Hugo Weaving knows the drill


From Elf to dentist, Hugo Weaving is a man of many parts, writes Des Partridge. 4th March 2004 Courier-Mail

HUGO Weaving wasn't with other actors from the Lord of the Rings trilogy when 11 Oscars rained down on the final instalment, The Return of the King, in Los Angeles. The Australian, who was prominent in the Matrix series as arch villain Agent Smith and who played the half-elf Elrond in The Lord of the Rings, is currently giving himself some time off to spend with
his family in Sydney.
But he's broken into his holiday away from "the business" to talk about a film somewhat smaller in scale than The Lord of the Rings and The Matrix, South Australian director Rolf de Heer's adaptation of Latin-American writer Luis Sepulveda's short novel The Old Man Who Read Love Stories.

The dual Australian Film Institute Best Actor award-winner (for The Interview, 1998, and Proof, 1991) co-stars alongside Richard
Dreyfuss, Timothy Spall and Cathy Tyson in the French-Australian co-production made by de Heer on location in the steamy tropical jungle of French Guiana in the northeast of South America.
The film's Australian release has been delayed for more than three years by a business wrangle now resolved. "It's good that things have been sorted out, and that it's finally coming out," Weaving says.
The film, shown at the Brisbane International Film Festival in July 2001, screened at last year's Adelaide International Film Festival,
with de Heer's hometown audience declaring the film the most popular of the festival.

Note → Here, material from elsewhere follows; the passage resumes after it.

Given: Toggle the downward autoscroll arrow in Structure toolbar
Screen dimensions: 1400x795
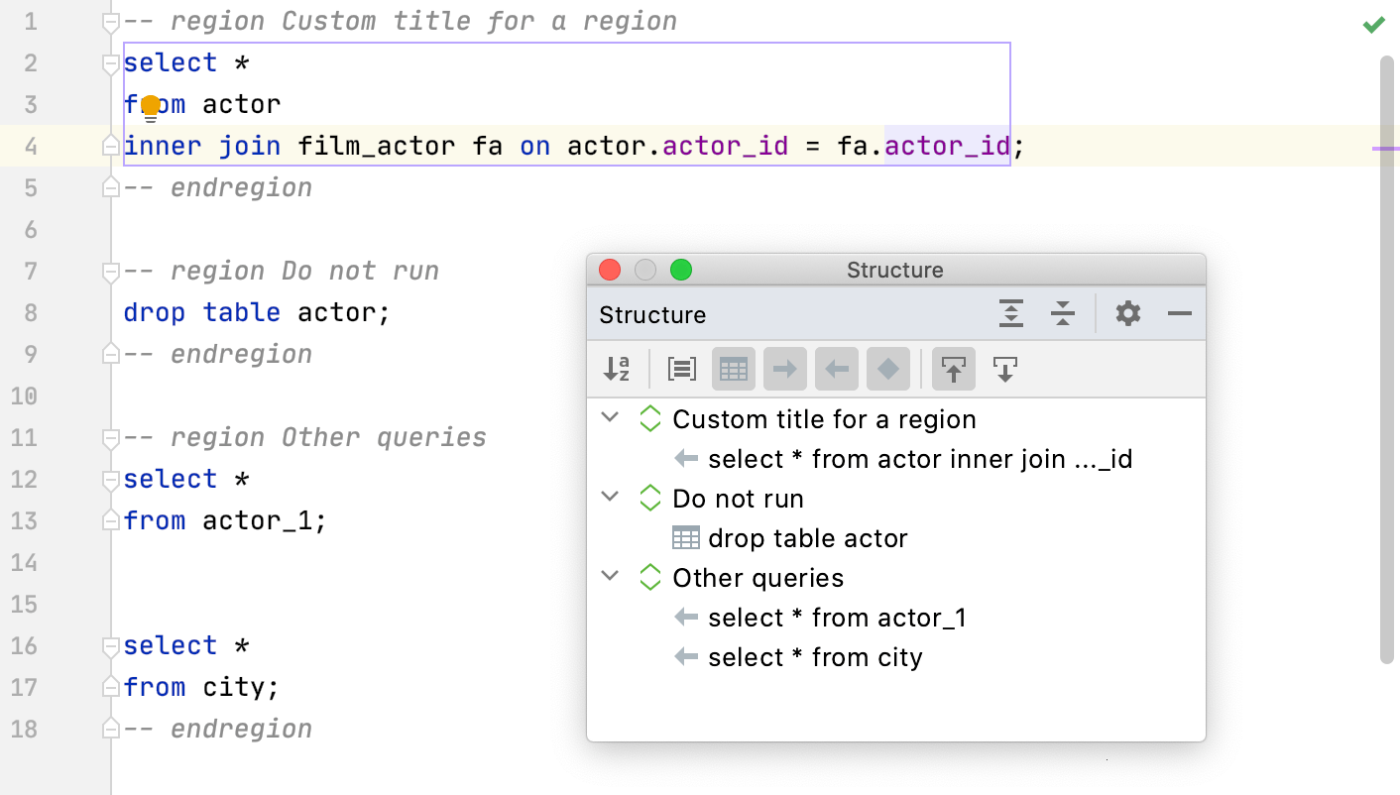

He was in Los Angeles working on the first Matrix film when de Heer rang him with the offer of a role. "I'd been in Los Angeles for about a month, and I was ready to get out of there. I read the script immediately it was sent to me and knew I wanted to do it," Weaving recalls.

He plays a dentist of dubious skill who becomes a friend of the story's central character, 60-year-old Antonio Bolivar (Dreyfuss),
who lives deep in the Amazon jungle.
"It was a spectacular place to work, but it was fairly rough and extremely hot out there," says Weaving of the location near the
French Guiana capital of Cayenne.
Weaving says he was reassured to find that the Oscar-winning Dreyfuss was a "really delightful" person who had a fund of good stories to help pass the time on set. "There was nothing Hollywood or larger-than-life about him at all," Weaving says.

Weaving had some help in preparing for his first screen role as a dentist – he sought advice from his own dentist in Sydney's
Edgecliff.
"The actor I had to extract teeth from actually had no teeth of his own so it was a fairly simple assignment for the props people to fit
him with teeth I could pull," he says.
"It also helped that I was playing a dentist who would not have had much more than a bottle of rum to use as an anaesthetic, so I didn't have to be too refined in my technique."

The film's drama comes from efforts by Bolivar and others (including the dentist) to hunt down a jaguar suspected of having killed local residents. 
The jaguar used in the film had been reared from a cub by a Cayenne zookeeper who kept the animal as a pet at her home.
"I visited her, and the jaguar put his paws on my shoulders and stared me straight in the eyes. I had to be very relaxed," he says.

Weaving is interested in all areas of film production, and the former Film Commission member has a view on what's needed to lift the
quality of Australian-made features. He says not enough is being done to develop scripts to a suitable standard, and that too many films are being financed simply because distribution deals are in place.
"I'd also like to see more money made available to film directors so that they can do re-shooting where necessary," he says.
"You might not have had such acclaimed Lord of the Rings films if Peter Jackson wasn't able to spend time on re-shoots. There should be a few days available to a director to do this to improve a film.
"Editing is also something we should be looking at, because we're stuck in rigid time frames that don't always mean we're getting the best results."